Text provided:
— start —
William Mark Freund (6 July 194417 August 2020) was an American academic historian who was particularly known as an authority on the economic and labour history of Africa. His research focused primarily on South Africa. For much of his career, he taught at the University of Natal and its successor institution the University of KwaZulu-Natal. 

A self-described "materialist", Freund is best known for The Making of Contemporary Africa  (1984) which was widely praised as a survey of scholarship on the social and economic history of Africa in the colonial and post-colonial eras. He wrote widely on subjects related to African labour and urban history.

Biography
Freund was born in Chicago, Illinois on 6 July 1944. His parents were Austrian Jewish refugees who had arrived in the United States in 1939. He studied at the University of Chicago and later Yale University where he gained a PhD in 1971 on Dutch rule in the Cape under the Batavian Republic (1803–06). He later claimed that Eric Hobsbawm was a particular academic inspiration. Freund subsequently worked in a number of short-term posts in the United States and Africa, notably at Ahmadu Bello University in Nigeria from 1974 to 1978 and briefly the University of Dar es Salaam in Tanzania. However, he struggled to secure tenure until the publication of The Making of Contemporary Africa  (1984) which has been described as a "landmark in African historiography". 

The Making of Contemporary Africa provided an overview of the social and economic history of colonial and post-colonial Africa and was widely praised for its depth of research, including its bibliography which ran for 55 pages. It has been described as "the defining book of his life".

Freund was awarded a professorship in Economic History at the University of Natal (later the University of KwaZulu-Natal) in Durban, South Africa in 1986, and became interested in development studies. He co-founded the journal Transformation the same year, inspired by the New Left Review.

Freund was best known as an economic historian, particularly interested in capital accumulation and labour relations. He defined his own approach as a "materialist" rather than explicitly Marxist. His first work was Capital and Labour in the Nigerian Tin Mines (1981), inspired by the work of Charles van Onselen. He also published a notable synthesis of labour history in The African Worker (1988) as well as on urban history in Africa, notably the history of Durban itself.
— end —
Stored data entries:
— start —
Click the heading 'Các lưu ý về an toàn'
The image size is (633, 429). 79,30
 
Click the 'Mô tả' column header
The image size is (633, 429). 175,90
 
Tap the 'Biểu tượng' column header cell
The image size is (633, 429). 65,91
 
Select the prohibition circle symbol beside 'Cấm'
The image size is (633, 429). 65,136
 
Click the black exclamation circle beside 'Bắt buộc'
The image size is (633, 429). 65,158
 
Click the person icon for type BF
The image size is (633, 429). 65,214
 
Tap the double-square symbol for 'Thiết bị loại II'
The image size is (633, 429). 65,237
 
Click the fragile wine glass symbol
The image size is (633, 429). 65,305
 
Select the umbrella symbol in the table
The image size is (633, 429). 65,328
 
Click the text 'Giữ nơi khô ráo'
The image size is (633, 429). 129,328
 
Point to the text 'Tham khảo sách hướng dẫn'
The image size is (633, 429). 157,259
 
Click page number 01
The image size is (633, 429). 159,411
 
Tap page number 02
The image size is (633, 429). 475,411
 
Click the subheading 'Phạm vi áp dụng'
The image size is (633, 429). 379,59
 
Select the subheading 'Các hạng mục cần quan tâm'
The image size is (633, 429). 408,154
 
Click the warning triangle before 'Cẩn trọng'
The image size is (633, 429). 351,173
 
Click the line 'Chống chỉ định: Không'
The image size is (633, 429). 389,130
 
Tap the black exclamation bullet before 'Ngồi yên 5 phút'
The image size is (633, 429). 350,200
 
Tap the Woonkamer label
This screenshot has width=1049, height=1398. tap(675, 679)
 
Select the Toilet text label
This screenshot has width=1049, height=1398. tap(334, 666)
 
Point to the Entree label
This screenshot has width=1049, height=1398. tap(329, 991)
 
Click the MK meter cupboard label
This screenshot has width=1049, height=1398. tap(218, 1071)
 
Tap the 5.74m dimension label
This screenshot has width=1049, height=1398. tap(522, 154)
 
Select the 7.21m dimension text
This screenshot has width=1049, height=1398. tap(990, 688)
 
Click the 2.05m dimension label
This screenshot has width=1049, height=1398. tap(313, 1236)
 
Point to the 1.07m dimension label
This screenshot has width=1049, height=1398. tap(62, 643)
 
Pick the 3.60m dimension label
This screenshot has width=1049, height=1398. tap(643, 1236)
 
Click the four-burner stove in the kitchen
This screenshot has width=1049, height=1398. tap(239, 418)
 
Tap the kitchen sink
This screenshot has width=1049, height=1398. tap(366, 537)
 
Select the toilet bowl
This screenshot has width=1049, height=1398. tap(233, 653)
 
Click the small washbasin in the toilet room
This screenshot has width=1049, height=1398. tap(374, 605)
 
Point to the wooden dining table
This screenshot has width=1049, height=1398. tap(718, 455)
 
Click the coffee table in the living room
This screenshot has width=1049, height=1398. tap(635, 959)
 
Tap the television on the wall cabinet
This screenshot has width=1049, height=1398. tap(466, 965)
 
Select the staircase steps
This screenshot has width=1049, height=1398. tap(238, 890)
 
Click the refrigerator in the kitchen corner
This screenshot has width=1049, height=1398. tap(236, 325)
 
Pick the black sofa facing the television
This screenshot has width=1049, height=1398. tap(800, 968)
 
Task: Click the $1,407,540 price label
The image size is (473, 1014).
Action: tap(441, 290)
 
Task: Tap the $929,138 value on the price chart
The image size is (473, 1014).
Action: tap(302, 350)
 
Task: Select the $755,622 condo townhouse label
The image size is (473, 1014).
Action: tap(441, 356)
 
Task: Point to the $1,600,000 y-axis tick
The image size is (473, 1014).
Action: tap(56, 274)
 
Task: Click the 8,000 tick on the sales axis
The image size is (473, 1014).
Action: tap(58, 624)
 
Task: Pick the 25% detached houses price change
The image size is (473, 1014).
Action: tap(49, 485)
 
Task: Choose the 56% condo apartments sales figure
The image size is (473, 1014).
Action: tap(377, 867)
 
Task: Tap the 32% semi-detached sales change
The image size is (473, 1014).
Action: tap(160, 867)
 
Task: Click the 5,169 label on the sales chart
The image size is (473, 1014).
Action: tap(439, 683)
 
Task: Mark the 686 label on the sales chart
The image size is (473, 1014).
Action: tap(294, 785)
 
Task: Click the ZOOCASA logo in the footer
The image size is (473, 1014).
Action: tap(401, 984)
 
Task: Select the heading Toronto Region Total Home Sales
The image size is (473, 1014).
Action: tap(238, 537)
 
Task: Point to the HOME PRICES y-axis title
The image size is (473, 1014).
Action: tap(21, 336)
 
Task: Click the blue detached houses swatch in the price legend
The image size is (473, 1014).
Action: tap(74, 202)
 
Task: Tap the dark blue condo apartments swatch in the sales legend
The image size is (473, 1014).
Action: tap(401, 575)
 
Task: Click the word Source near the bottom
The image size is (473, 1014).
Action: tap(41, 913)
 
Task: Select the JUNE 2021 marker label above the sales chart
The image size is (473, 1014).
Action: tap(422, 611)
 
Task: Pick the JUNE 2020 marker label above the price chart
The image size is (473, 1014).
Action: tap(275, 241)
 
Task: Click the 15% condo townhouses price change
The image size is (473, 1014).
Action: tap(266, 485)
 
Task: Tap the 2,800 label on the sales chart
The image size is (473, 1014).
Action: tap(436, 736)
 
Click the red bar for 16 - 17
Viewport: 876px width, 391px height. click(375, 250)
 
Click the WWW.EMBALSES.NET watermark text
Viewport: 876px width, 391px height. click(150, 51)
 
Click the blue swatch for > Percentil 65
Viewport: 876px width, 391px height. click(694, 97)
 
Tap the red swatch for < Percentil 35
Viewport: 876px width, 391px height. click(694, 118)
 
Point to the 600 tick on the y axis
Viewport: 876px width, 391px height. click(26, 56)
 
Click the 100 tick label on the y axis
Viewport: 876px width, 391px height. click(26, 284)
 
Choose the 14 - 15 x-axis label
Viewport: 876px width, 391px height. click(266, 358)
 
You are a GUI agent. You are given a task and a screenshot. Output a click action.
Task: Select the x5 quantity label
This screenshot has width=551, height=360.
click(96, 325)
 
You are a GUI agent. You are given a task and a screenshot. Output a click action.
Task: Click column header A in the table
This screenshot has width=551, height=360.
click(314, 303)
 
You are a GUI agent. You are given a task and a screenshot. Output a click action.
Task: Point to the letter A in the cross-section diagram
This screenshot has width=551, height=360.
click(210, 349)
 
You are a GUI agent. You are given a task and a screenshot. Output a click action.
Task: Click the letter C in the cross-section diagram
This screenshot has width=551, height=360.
— end —
Tasks for this exercise:
1. Please transcribe part of the Freund biography verbatim, beginning at the words "Freund was best" and stopping after "of Durban itself.".
2. Decide whether each statement below agrees with the Freund biography, answering yes or no and quoting the deciding words: (a) Freund earned his PhD at the University of Chicago. (b) The bibliography of The Making of Contemporary Africa ran for 55 pages. (c) Freund described his own approach as explicitly Marxist.

Task-by-task results:
1.
Freund was best known as an economic historian, particularly interested in capital accumulation and labour relations. He defined his own approach as a "materialist" rather than explicitly Marxist. His first work was Capital and Labour in the Nigerian Tin Mines (1981), inspired by the work of Charles van Onselen. He also published a notable synthesis of labour history in The African Worker (1988) as well as on urban history in Africa, notably the history of Durban itself.

2.
(a) No: "He studied at the University of Chicago and later Yale University where he gained a PhD in 1971"
(b) Yes: "including its bibliography which ran for 55 pages"
(c) No: "He defined his own approach as a "materialist" rather than explicitly Marxist."